The New Face of Exploitation in Entry-Level Nonprofit Work
Jul 30, 2025
Zeal TN Inc. presents itself as a purpose-driven company that connects young job seekers with meaningful nonprofit work, but recent reporting reveals a disconnect between this messaging and its actual business model. The company recruits aggressively for entry-level roles, often advertised under vague, service-oriented titles, and then places hires into high-pressure, commission-based fundraising jobs for charities. While the work is framed as advocacy or mission-driven outreach, much of it involves street-level canvassing and sales tactics that critics argue exploit workers’ desire to do good.
Former employees and labor advocates describe Zeal TN Inc. as part of a broader “Devilcorp” network—firms that use the nonprofit label to mask high turnover, poor labor conditions, and opaque management structures. These organizations often serve as third-party fundraising contractors for nonprofits, raising ethical concerns about how donor dollars are spent and how fundraising labor is treated. The blurred line between nonprofit impact and sales-driven incentives raises questions about accountability, both for the firms and the nonprofits that contract with them.
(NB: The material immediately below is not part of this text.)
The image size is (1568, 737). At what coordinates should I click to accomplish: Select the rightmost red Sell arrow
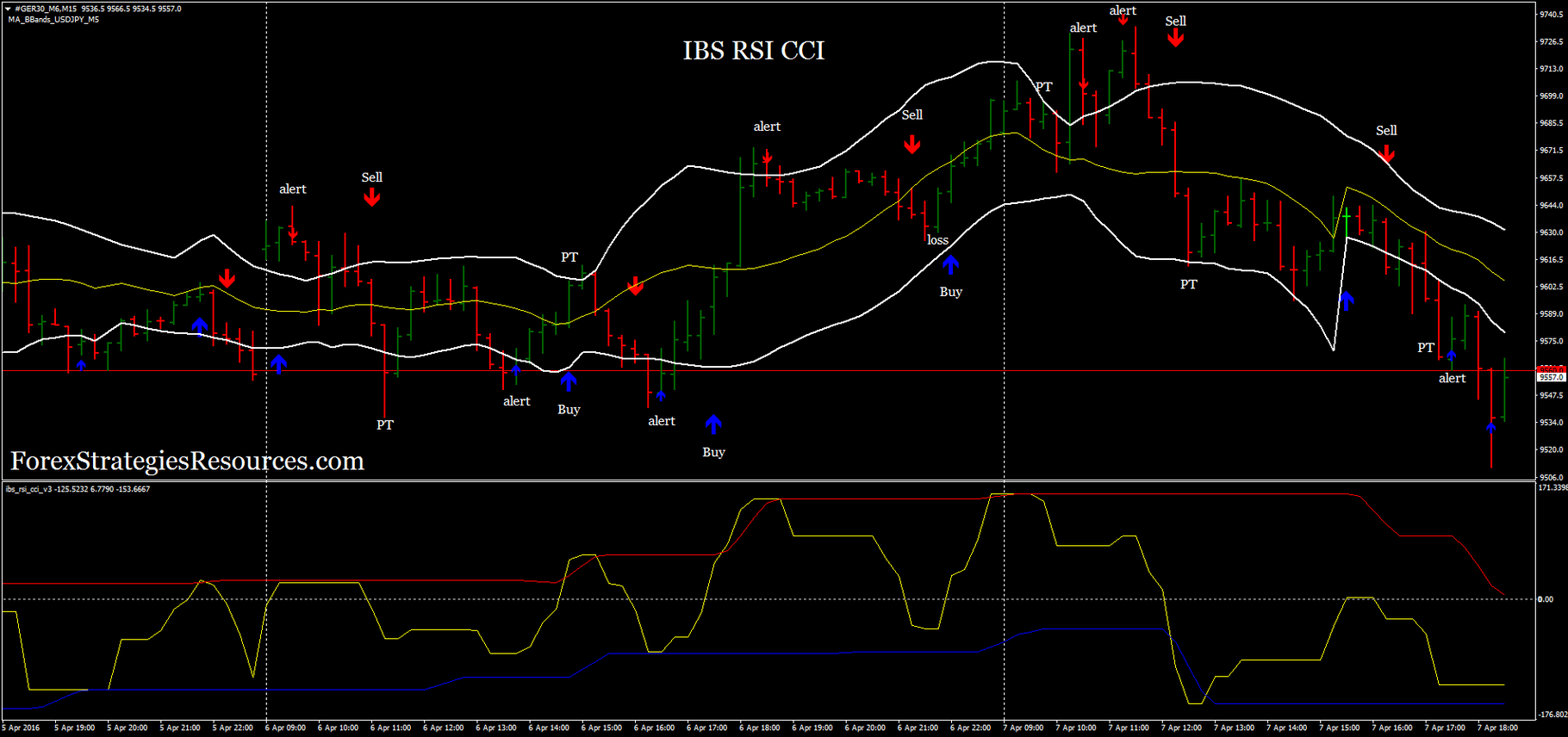coord(1386,153)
CharityWatch CEO Weighs In
Nashville Scene contacted CharityWatch CEO, Laurie Styron, for comment on how some for-profit fundraisers may exploit workers while also preying on the generosity of unsuspecting donors.
“‘It is, unfortunately, extremely common for for-profit professional fundraising companies to keep the majority of the donations they raise on behalf of their charity clients,’ says Laurie Styron, CEO and executive director of CharityWatch, an independent charity watchdog.”
“When people donate in response to a telemarketing call or a direct mail letter, they run a high risk of wasting most of their donations on middleman fundraisers.”
“Styron says donors should avoid high-pressure tactics that promote impulsive giving. ‘Donating in response to a telemarketing call or direct mail letter is a no-go if you value your privacy and want your donation actually to accomplish something.’”
“Charities and their fundraisers often rent, sell, exchange or share their donor lists. Styron therefore advises checking a charity’s privacy policy before donating to avoid receiving an avalanche of fundraising letters and telemarketing calls after making a single donation to one organization.”
“‘Donate directly to a charity versus through a middleman company if you want to avoid a big chunk of your donation going to a for-profit company,’ she says.”
Not a New Problem
Whether conducted via in-person canvassing, telemarketing calls, or with direct mail letters, exploitative fundraising practices in the nonprofit sector are a long-standing issue, with deceptive fundraising firms often pocketing the vast majority of donor contributions while giving only a small fraction to the charities they claim to support. These schemes typically involve for-profit fundraising companies who sign contracts with nonprofit organizations and then use high-pressure tactics to solicit donations from the public, sometimes misrepresenting how the funds will be used. The issue has drawn increasing scrutiny from regulators due to its potential to erode public trust in charitable giving.
The Federal Trade Commission (FTC) and state attorneys general have taken action against several such operations over the years. In 2015, the FTC and regulators from all 50 states filed charges against four cancer charities, including Cancer Fund of America, and Breast Cancer Society, alleging they misled donors and spent as little as 3% of donations on actual charitable programs. In another case, Associated Community Services (ACS), a major fundraising company, was permanently banned from charitable solicitation in a 2021 FTC settlement after being accused of deceptive practices and funneling donations into exorbitant fees.
Another recent example involves Richard L. Zeitlin, a Las Vegas–based professional fundraiser who pled guilty in September 2024 to conspiracy to commit wire fraud after raising funds for causes like veterans, breast cancer, and missing children, then keeping up to 90% of donations in fees. In December 2024, he was sentenced to 10 years (121 months) in prison.
These enforcement efforts underscore how vulnerable the nonprofit sector can be to manipulation when oversight is weak and fundraising is outsourced to firms motivated more by commissions than causes.
CharityWatch CEO, Laurie Styron, has long warned donors of how for-profit telemarketers that raise money for charities often thrive without technically breaking laws. As Styron put it to The New York Times:
“It’s actually so easy to conduct highly exploitative and harmful activities as a charity fund‑raiser, without breaking the law at all… They were free to mislead callers by implication…” This highlights how for-profit fundraising companies exploiting generosity for profit remains alarmingly common and often underregulated.